Я наметил в скале топориком очертание входа и тяжелой киркой гукал, откалывал потихоньку твердый кремнистый известняк. Каменная крошка летела в лицо, пот струился по лбу, белая пыль оседала на одежде, противно похрустывала на зубах, но я, отплевываясь яростно и радостно, все рубил и рубил до изнеможения, до расплывающихся перед глазами пятен… Я видел оконченной свою «крипту», как я выхожу из нее… и как все то же, родное, обступает меня со всех сторон, утешает и что-то сулит невозможное будто, но ощутимое до беспричинных, подступающих к горлу слов: «Боже, как хорошо!..».
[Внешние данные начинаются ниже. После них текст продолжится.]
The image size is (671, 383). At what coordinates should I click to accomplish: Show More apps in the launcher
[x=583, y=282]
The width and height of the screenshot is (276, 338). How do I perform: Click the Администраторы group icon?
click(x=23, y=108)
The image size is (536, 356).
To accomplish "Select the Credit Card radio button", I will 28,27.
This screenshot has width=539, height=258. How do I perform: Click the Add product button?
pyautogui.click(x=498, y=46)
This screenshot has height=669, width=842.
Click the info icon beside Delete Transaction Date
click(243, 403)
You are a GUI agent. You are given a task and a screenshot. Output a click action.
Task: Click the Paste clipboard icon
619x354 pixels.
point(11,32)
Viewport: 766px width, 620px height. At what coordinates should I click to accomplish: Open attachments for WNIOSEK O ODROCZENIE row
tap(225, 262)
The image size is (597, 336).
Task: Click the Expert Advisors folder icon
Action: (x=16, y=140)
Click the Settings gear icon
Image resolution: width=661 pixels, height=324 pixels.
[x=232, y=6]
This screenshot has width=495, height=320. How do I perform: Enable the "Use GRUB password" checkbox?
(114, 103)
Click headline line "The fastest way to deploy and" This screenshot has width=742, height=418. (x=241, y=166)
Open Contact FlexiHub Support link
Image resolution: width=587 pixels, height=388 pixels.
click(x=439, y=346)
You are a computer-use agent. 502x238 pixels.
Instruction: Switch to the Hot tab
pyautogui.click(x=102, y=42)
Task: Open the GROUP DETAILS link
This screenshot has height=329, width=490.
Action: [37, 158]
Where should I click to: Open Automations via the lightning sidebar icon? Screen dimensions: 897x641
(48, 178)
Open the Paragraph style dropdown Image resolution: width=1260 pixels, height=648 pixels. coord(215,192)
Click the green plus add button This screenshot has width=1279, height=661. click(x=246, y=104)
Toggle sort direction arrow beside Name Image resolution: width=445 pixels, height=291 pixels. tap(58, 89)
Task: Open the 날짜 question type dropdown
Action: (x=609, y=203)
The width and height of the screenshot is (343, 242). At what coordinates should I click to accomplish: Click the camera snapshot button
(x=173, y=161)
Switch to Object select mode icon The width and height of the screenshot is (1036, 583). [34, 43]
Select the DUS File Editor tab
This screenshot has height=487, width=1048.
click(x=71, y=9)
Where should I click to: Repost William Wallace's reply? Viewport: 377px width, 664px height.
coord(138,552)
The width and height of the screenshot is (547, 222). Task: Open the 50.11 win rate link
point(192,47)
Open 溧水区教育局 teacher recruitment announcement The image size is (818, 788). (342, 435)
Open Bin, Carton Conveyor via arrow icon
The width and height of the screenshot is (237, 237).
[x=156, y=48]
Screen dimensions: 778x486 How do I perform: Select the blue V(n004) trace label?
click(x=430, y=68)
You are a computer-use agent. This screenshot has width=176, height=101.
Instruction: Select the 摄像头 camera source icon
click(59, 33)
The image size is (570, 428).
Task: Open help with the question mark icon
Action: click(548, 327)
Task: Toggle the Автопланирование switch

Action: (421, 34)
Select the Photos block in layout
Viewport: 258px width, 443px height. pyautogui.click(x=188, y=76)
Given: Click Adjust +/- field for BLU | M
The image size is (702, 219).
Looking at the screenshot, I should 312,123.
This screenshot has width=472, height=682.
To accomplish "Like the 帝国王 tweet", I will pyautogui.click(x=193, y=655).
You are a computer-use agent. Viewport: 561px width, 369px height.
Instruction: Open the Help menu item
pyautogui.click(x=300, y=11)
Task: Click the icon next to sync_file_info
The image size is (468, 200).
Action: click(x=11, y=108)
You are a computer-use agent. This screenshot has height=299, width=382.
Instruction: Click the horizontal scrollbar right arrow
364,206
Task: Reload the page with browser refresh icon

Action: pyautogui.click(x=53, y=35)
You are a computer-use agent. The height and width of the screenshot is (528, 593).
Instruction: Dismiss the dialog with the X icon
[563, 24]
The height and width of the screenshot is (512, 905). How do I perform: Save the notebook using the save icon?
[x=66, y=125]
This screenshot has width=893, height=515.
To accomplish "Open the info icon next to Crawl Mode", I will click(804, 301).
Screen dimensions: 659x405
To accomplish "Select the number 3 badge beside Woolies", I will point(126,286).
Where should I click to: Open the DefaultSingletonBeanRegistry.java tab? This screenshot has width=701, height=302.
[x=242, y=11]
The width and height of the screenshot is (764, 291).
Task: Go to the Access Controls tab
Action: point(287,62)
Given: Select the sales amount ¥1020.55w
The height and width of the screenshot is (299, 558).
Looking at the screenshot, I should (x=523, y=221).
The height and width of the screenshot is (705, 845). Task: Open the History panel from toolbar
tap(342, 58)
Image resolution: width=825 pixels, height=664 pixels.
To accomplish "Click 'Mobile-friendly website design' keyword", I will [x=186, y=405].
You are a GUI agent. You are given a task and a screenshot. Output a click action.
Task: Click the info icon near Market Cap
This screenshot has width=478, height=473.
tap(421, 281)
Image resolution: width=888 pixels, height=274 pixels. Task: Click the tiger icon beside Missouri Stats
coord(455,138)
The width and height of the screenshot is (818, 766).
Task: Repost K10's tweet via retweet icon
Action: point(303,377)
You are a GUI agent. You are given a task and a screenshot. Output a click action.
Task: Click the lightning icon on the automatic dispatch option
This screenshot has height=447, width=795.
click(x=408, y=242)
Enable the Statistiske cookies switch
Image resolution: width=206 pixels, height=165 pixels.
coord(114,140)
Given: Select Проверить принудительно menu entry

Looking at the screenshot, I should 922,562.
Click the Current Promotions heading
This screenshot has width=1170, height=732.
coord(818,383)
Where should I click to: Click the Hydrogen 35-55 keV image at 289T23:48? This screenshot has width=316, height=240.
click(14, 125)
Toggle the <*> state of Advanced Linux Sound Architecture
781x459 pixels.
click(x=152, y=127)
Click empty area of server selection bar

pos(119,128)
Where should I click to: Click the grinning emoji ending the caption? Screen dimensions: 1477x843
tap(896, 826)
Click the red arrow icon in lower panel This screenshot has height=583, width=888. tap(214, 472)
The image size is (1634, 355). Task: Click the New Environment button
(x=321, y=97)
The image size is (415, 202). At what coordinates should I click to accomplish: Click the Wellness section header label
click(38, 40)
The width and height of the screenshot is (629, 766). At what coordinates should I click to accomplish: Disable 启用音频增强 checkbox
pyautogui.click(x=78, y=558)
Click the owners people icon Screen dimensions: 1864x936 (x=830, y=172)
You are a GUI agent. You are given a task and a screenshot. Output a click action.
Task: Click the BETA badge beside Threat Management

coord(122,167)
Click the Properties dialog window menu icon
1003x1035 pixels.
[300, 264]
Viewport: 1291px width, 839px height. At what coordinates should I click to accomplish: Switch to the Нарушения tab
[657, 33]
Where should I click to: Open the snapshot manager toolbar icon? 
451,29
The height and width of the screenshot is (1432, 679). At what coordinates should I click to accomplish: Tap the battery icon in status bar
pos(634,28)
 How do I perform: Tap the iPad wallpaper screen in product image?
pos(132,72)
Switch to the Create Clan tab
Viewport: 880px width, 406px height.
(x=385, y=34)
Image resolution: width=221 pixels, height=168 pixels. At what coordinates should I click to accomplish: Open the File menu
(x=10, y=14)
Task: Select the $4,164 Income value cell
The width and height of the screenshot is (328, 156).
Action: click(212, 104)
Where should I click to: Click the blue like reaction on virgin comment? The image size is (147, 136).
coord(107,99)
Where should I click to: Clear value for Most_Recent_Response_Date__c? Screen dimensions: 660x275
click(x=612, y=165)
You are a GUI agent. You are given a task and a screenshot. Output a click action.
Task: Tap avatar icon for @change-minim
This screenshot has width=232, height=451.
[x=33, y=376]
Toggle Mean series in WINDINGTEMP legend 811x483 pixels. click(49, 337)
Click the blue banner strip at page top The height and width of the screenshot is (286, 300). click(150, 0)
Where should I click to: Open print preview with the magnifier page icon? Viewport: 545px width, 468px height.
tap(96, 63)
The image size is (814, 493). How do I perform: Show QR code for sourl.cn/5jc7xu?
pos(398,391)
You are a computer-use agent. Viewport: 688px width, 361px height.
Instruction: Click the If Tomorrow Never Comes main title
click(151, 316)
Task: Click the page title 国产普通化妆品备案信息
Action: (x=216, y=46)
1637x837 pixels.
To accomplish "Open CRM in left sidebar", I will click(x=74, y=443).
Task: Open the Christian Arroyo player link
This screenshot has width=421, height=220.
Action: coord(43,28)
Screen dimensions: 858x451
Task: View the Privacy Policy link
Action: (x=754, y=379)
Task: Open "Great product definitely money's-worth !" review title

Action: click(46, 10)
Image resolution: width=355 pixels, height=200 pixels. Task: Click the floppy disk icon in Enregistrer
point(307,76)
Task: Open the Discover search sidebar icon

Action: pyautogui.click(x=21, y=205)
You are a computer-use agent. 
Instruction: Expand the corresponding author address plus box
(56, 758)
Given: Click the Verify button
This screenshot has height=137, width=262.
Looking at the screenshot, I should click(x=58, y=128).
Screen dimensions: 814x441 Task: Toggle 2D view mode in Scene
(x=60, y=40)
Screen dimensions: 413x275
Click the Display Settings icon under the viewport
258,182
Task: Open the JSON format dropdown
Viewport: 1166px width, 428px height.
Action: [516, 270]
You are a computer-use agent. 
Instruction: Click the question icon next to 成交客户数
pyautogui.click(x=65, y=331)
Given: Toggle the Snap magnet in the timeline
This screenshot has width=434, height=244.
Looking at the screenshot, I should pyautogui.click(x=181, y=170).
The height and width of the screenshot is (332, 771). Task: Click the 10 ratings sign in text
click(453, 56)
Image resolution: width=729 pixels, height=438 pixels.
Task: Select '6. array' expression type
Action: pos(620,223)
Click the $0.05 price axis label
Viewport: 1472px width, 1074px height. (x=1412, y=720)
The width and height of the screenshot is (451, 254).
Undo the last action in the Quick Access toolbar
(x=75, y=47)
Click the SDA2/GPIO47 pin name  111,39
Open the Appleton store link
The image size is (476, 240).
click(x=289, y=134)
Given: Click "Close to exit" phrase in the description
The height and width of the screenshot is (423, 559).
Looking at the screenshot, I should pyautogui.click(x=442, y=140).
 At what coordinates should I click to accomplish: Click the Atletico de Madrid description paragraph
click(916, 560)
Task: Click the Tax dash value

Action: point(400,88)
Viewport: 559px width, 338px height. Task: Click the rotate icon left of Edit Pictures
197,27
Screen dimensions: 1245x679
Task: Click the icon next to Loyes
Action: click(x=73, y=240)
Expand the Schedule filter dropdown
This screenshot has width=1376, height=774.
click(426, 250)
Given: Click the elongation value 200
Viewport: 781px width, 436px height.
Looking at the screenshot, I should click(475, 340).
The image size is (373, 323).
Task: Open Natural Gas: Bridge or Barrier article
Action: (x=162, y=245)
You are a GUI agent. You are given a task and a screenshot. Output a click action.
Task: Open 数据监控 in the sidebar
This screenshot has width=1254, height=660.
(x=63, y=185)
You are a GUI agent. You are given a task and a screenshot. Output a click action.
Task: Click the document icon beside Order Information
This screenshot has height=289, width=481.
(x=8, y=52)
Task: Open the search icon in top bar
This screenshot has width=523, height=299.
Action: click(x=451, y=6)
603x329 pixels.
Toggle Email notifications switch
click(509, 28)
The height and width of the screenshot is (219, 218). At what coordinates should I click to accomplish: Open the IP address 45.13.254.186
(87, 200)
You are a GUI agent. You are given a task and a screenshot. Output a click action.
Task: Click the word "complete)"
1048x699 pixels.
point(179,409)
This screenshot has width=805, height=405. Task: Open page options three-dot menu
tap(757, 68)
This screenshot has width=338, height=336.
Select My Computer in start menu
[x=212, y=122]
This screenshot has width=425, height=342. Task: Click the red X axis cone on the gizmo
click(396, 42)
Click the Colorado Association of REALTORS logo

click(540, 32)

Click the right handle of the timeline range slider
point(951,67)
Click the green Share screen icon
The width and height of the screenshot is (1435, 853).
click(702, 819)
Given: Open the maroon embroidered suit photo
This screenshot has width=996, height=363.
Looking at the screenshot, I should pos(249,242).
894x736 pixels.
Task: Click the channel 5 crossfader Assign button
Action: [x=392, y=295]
Дух мой не уставал ни на миг, но когда руки уже не в состоянии были держать кайло, я прополаскивал горло и присаживался на шершавый, согретый солнцем сосновый ствол. Перебирая бессильно четки, молясь, я отпускал себя туда — в живое, вдыхал смолистый настоянный аромат, плыл в розоватом тумане, прикрывая веки, и был несказанно, по-настоящему счастлив, счастлив присутствием Духа, почивающего на этих святых местах. И думалось мне изумленно: да понимаем ли мы, где живем, какая великая благодать пребывает с нами? И незаслуженно ведь. Но тогда почему… чьими молитвами?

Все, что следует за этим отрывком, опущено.